Nach dem verlorenen Cupfinal war die Vorgabe für das erste Spiel der Halbfinalserie gegen Oekingen klar: ein Sieg musste her.
Entsprechend motiviert starteten die Gossauerinnen in die Partie. Leider waren es dann doch die Oekingerinnen, welche das erste Tor schreiben durften. Die schnelle Nr. 9 liess die Gossauer Verteidigung stehen und versenkte den Ball im Tor. Entmutigen liess man sich davon jedoch nicht und so konnte Tanja Herrmann mit konsequenter Slotarbeit einen Abpraller vom gegnerischen Goalie verwerten und die Partie ausgleichen. Die Führung der Gäste folgte dann nur eine gute Minute später durch Flurina Kuhn.
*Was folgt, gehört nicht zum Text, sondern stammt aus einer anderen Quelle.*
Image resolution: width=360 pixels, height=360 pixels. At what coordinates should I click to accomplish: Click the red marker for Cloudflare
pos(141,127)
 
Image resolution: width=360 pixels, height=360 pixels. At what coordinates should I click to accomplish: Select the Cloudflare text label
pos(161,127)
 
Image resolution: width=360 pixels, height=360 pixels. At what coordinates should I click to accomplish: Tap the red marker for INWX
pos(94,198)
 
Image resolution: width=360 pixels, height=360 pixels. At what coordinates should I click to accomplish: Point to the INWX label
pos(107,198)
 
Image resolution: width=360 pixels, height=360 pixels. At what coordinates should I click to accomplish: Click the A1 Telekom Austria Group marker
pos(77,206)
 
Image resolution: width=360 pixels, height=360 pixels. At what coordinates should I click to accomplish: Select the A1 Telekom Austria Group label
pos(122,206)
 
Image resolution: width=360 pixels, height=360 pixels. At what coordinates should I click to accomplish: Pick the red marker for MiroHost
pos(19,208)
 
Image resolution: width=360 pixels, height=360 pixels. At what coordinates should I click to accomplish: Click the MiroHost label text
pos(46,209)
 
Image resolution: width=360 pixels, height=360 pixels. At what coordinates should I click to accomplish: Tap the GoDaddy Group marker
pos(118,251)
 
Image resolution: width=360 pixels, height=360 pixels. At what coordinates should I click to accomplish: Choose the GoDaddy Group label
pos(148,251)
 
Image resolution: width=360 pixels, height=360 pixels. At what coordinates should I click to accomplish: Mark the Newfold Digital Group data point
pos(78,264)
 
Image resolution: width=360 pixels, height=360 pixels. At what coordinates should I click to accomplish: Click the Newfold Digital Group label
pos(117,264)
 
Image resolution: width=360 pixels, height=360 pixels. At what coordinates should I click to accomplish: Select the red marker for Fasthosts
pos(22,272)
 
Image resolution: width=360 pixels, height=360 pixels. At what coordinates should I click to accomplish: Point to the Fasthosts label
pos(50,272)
Die Zürcher Oberländerinnen gewährten der Oekinger Torhüterin darauf vier Minuten lang eine Verschnaufpause bevor Pia Eugster auf Pass von Kuhn und Sharon Ulrich mit je einem Treffer die Führung in der zehnten Minute weiter ausbauten. Lukas Leimbacher war dementsprechend zufrieden, als er bei diesem Stand von 1:4 in die Halle marschierte, um die Gossauerinnen als Coach hinter der Bande zu unterstützen. Das nächste Tor fiel auch wieder auf der richtigen Seite und wurde von Lara Guillod im Alleingang kaltblütig in die obere Ecke versenkt. Leider war es dann nur etwa eine halbe Minute später mit dem Gossauer Torreigen vorbei, als die Solothurnerinnen in der 16. Minute ihr zweites Tor in der Partie erzielten. Bevor es in die erste Pause ging, traf Oekingen erneut und so war der Pausenstand mit 3:5 besiegelt.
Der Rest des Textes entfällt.